Tomorrow, at a conference in Washington, D.C. on taxation and debt bias, I will be giving a brief (15-minute) talk in which I argue that the currently dominant U.S. corporate tax reform model, which is to lower the corporate rate and pay for this somehow (such as through corporate base-broadening) is probably inferior to two alternative models that have been widely discussed.
Here is a pdf version of my PowerPoint slides for the talk.
The basic theme of the talk is as follows. Let's take it as given that we are doing something that reduces corporate tax revenues in the interest of structural improvement, and that through some separate adjustment we are not only making up the revenues, but adequately addressing the impact on (a) shareholder-level taxation and (b) corporate versus non-corporate business taxation. That, after all, is the premise of the lowering-the-corporate-rate tax reform idea (although I might be cheating a bit in sweeping all this under the rug for purposes of the talk, if I had more than 15 minutes).
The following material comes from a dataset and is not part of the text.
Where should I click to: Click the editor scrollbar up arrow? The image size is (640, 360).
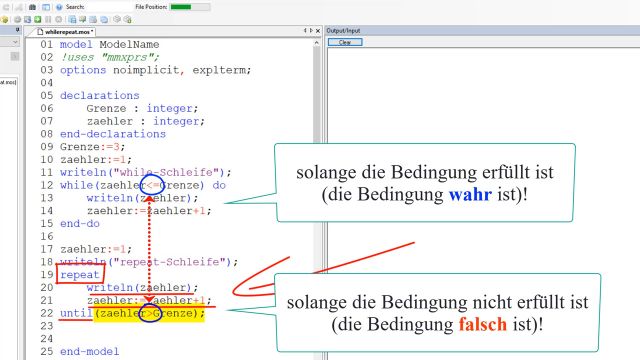[x=317, y=42]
Within that general approach, I argue that adopting an allowance for corporate equity (ACE), with company-level deductions for corporate equity, at a suitable interest rate, to offset debt bias in the tax code, would be preferable to lowering the corporate rate. Adopting an allowance for corporate capital (ACC), under which the same imputed deduction would apply to both debt AND equity without regard to interest actually paid, would be better still.